Kinga bez pieluszki

Kinga KamińskaGdy Kinga miała ponad roczek moja koleżanka wspomniała mi o wychowaniu bez-pieluszkowym i od razu mnie to zainteresowało. Tak więc, gdy Kinga miała 14 miesięcy przerzuciłyśmy się na stosownie w domu pieluszek tetrowych.

Zalety:

  • ekonomia – kto maleństwo, to wie ile pieniędzy miesięcznie wydaje się na pieluchy jednorazowe
  • ekologia – jednorazówki stanowiły dużą część wyrzucanych przez nas śmieci, wciąż towarzyszy im niemiły zapach i pozostają w środowisku przez około 300 lat
  • hasło – bo radośniej jest maluchom gdy mają bardziej sucho, to hasło reklamowe. Maluch wie że załatwia potrzeby, a skoro ma sucho to znaczy że jest ok. Takie dziecko nabiera złych przyzwyczajeń, trudno je potem nauczyć korzystania z nocnika. Siusianie w pieluchę jest wygodniejsze, nie trzeba przerywać zabawy i martwić się czy już pora na nocniczek.

Na pierwsze efekty nie trzeba było długo czekać. Kinga zaczęła bez problemu siadać na nocnik, gdy się zsiusiała w pieluchę, pokazywała, że ma mokro. Po jakimś czasie nie spędzała na nocniku dłużej niż minutę, po prostu siadała i robiła co trzeba – nauka ta bowiem opiera się na tym, by dziecko nauczyło się robić siusiu, gdy siedzi na nocniczku, a nie trzymać, gdy ma pełny pęcherz. Dziennie moczyła od 2 do 7 pieluszek, ale zazwyczaj były to 4. W czasie gdy Kinga się kąpała ja je szybko przepierałam, to nie był duży problem.

Gdy skończyła rok i 7 miesięcy stwierdziłam, że najwyższa pora zrezygnować z pieluch. Przez tydzień siusiała po nóżkach, a potem już  coraz lepiej opanowywałyśmy ten problem.

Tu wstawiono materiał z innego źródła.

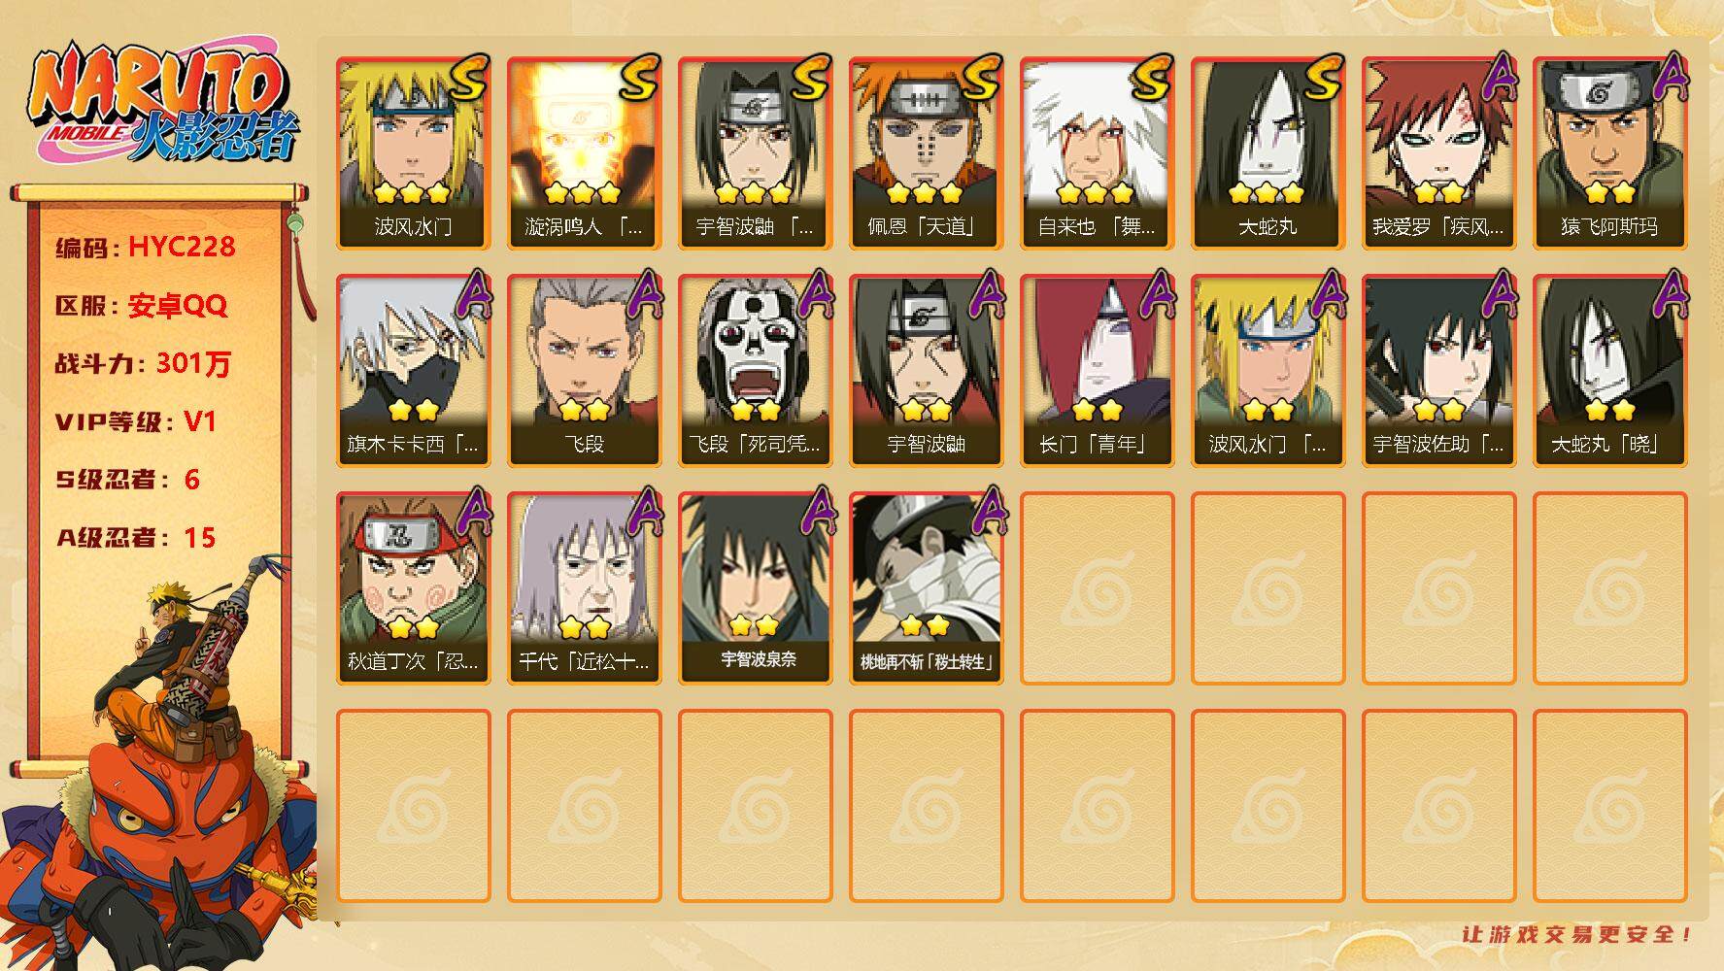1724x971 pixels.
Task: Open the 桃地再不斩「秽土转生」 card
Action: (926, 588)
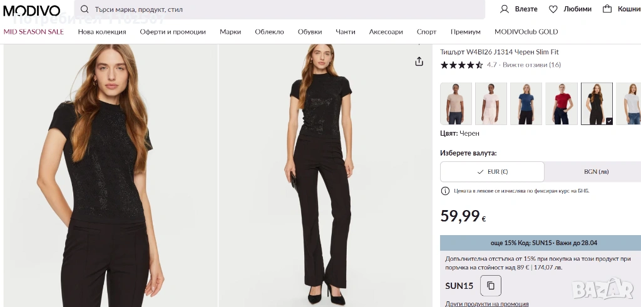Open the favorites heart icon
The height and width of the screenshot is (307, 641).
pyautogui.click(x=553, y=9)
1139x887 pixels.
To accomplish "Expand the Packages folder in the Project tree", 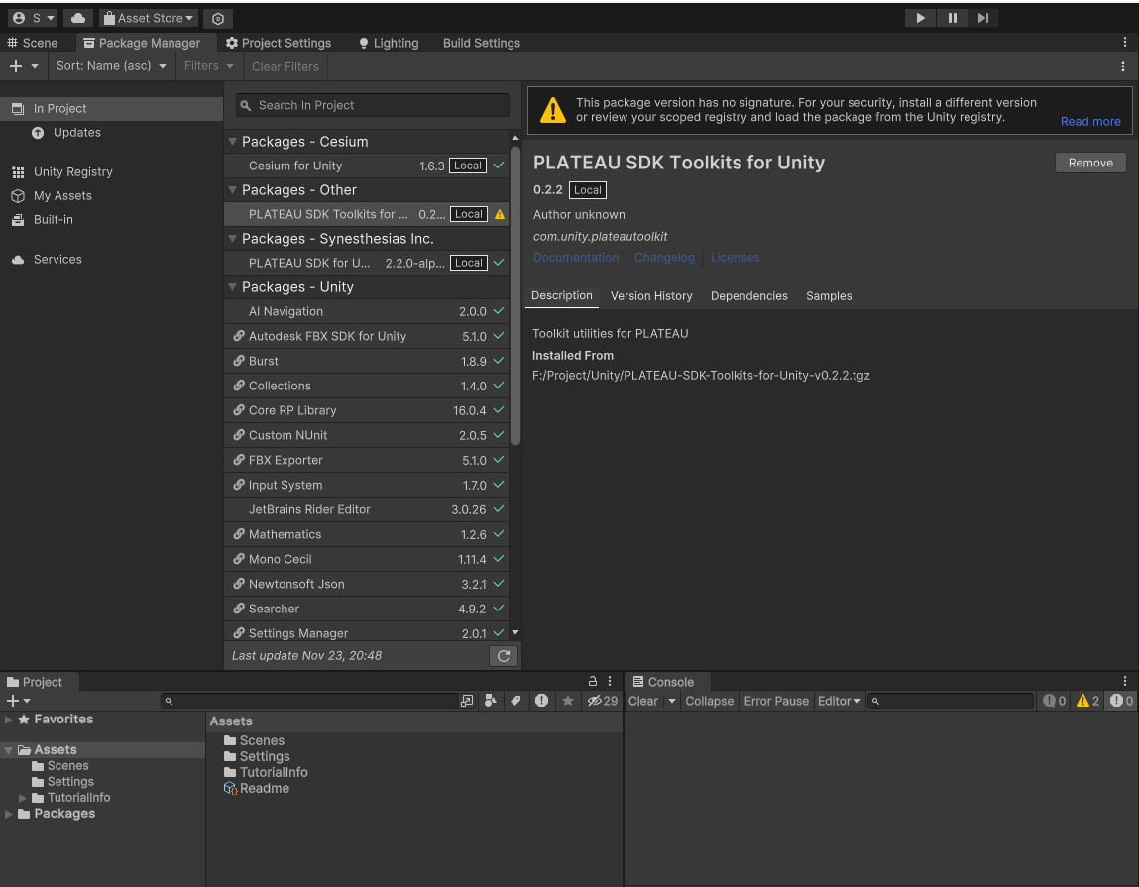I will click(x=8, y=813).
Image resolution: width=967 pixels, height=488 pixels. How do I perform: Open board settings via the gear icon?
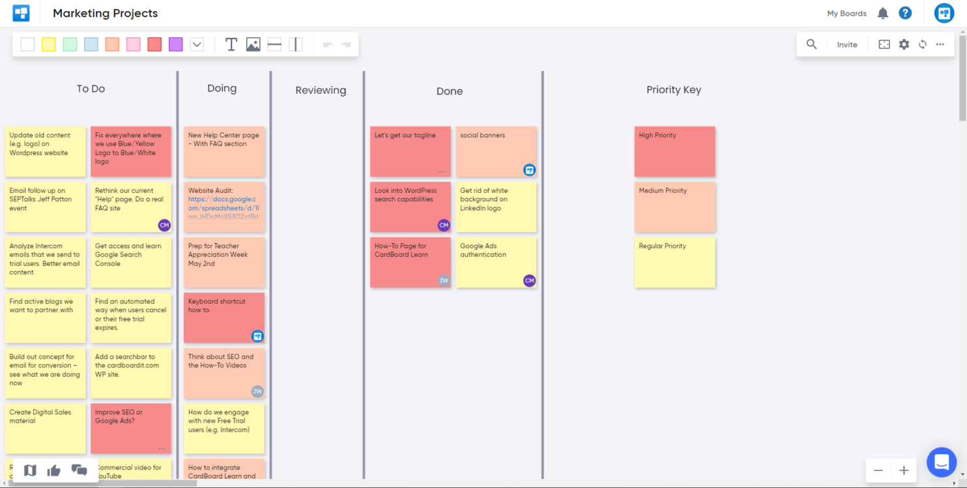point(904,44)
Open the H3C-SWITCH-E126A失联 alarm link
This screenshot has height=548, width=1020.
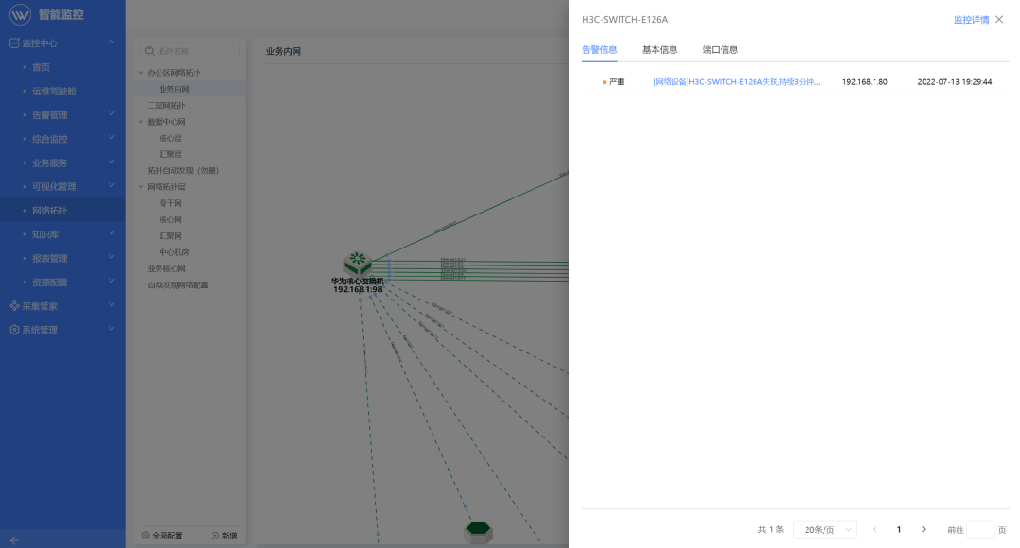tap(737, 82)
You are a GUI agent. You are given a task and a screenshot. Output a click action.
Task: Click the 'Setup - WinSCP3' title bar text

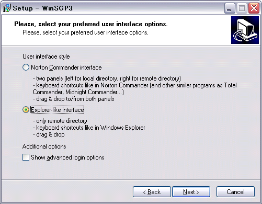pyautogui.click(x=43, y=8)
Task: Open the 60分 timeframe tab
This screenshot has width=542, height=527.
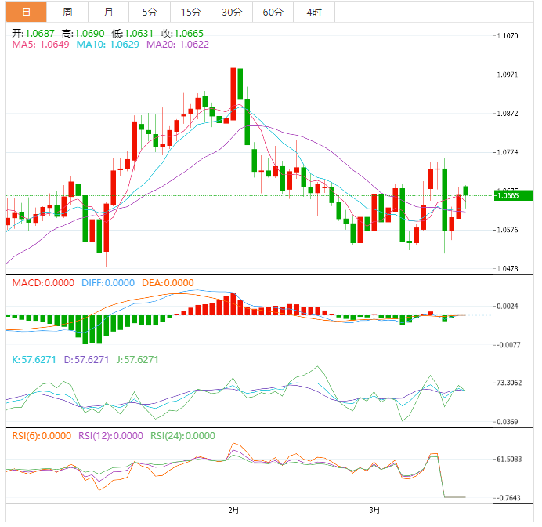Action: [273, 12]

Ze względu na duże łaknienie trzeba było ją dość często sadzać. Rano potrafiła wypić 2 butle, wówczas siusiu było zazwyczaj co 15 minut przez godzinę. Przy umiarkowanym piciu, wystarczyło sadzanie co godzinkę.

Od świąt Kinga pije znacznie mniej i… już sama woła kiedy trzeba na nocniczek. Również jak jesteśmy u kogoś to woła i chętnie robi do toalety.  To się nazywa wygoda. Dwa miesiące nauki i się udało, teraz to jest wygoda.

Pozostała jeszcze sprawa spacerków i spania, tu jak na razie bez pieluszki się nie da, ale poczekajmy na cieplejsze dni.